Benchmarking kaffe (Was: Re: SPECjvm98)

Tue Mar 26 05:07:32 PST 2002

On Mon, 25 Mar 2002, Dalibor Topic wrote:
> I agree that environments don't matter as long one is comparing the results to 
> one's earlier runs. I doubt that comparing one's results with those of others 
> will lead to anything beyond wild speculation.

If you think environments don't matter, then you're not agreeing with me
;) The bare minimum for the benchmarks to be useful is that we should know
the environment used. Let it be stressed that I thought of this more in
terms of "recommendation" than "requirement", ie. "The benchmarks would be
most useful if produced using such and such compiler and library such and
such, but if you prefer something else, state so with the benchmark
results". To put it in crude terms, this could for example prevent people
from re-implementing an optimization already provided in some compiler; or
conversely, breaking some compiler-based optimization.

> Sticking to a standard environment would just limit the number of
> people able to contribute results.

That's one of the things I'm afraid of. The last thing we want is people
upgrading their compiler/libraries on the run, and forgetting to mention
it in the benchmarks, leading to everybody think they've broken something
terribly, or found a new optimization. While certainly we can't, and
shouldn't, stop people from providing any benchmarks they feel they
should, there's no particular advantage to having a high number of people
contributing them. A couple of motivated people would be sufficient; and
if they're not interested enough to set up a separate toolchain to ensure
all the benchmarks are built with the same environment, I'd rather not
rely on the data they provide for anything significant.

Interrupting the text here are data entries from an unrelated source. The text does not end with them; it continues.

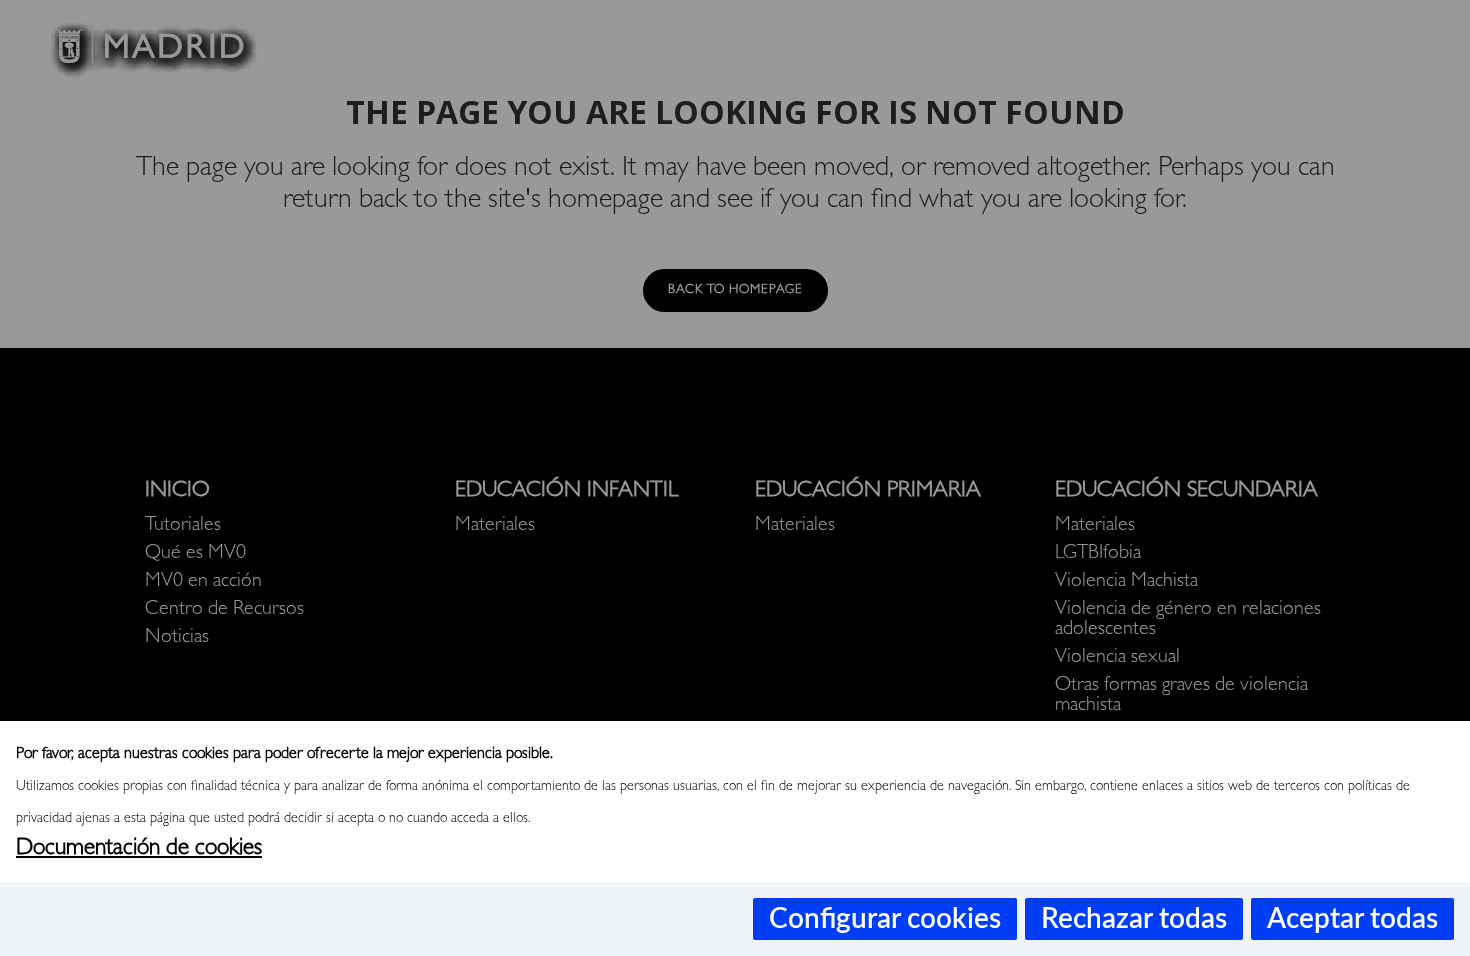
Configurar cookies (885, 919)
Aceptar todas (1352, 919)
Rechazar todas (1134, 919)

> What kind of contribution process would be suitable for such an
> effort? Emails to a specific mailing list? Web forms?

Well, I was most initially thinking of having both a gnuplot graph of the
development of the benchmark performance over time, as well as a textual
log of the specific results. In the most simplest case, this would only
require an e-mail notification of the location of the graphs to this list,
and the URL could then be added to the official web-page if deemed
useful/reliable enough. If enough data is provided, it might be worth it
just to write a script on the web-site machine, that would gather the
benchmark logs and collate combined graphs from them.

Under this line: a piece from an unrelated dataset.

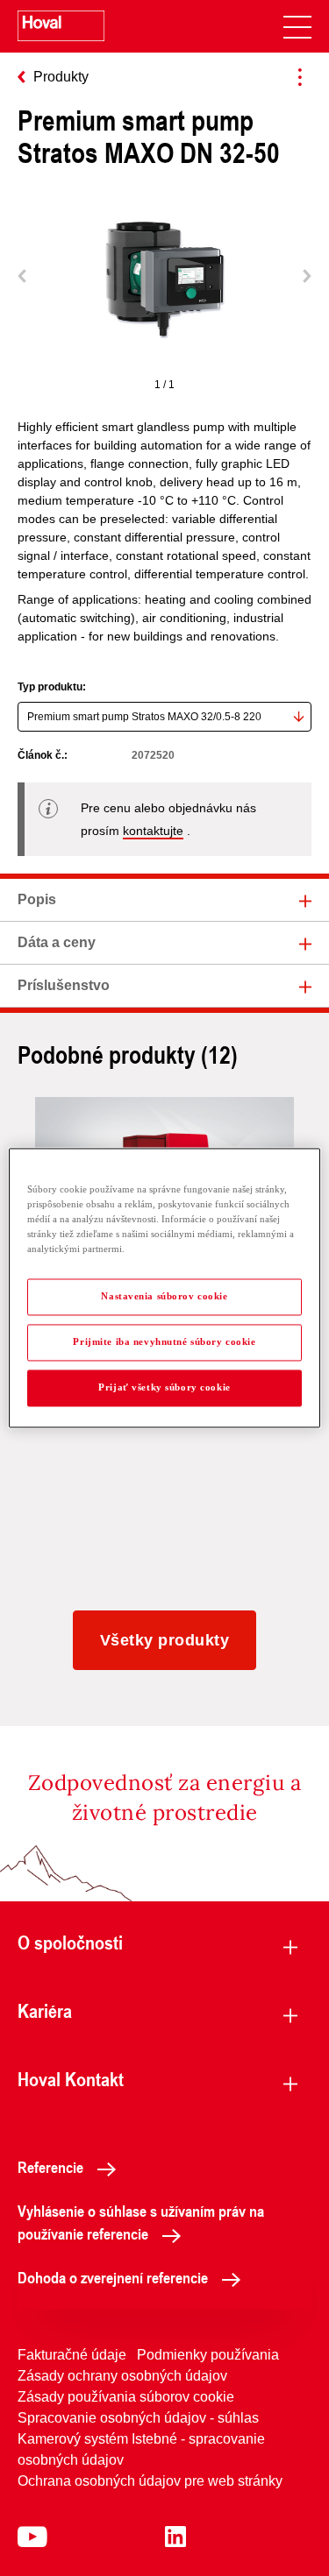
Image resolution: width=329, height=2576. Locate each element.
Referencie (50, 2166)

But, as implied, if we're aiming for just "any benchmark", for posterity
and some pretend-comparisions between system perfomances, then all bets
are off, and we should probably have some sort of web-form for users to
input in that "Herez the rezultz I gotz from running my own
number-calculation benchmark, calculating how many numbers there are from
1 to 1000 while playing Doom in another Window. This is OBIVIOUSLY what
everybody else will be doing with the VM's, so I think this counts. I'm
not sure I even have a compiler." ;)

 -Jukka Santala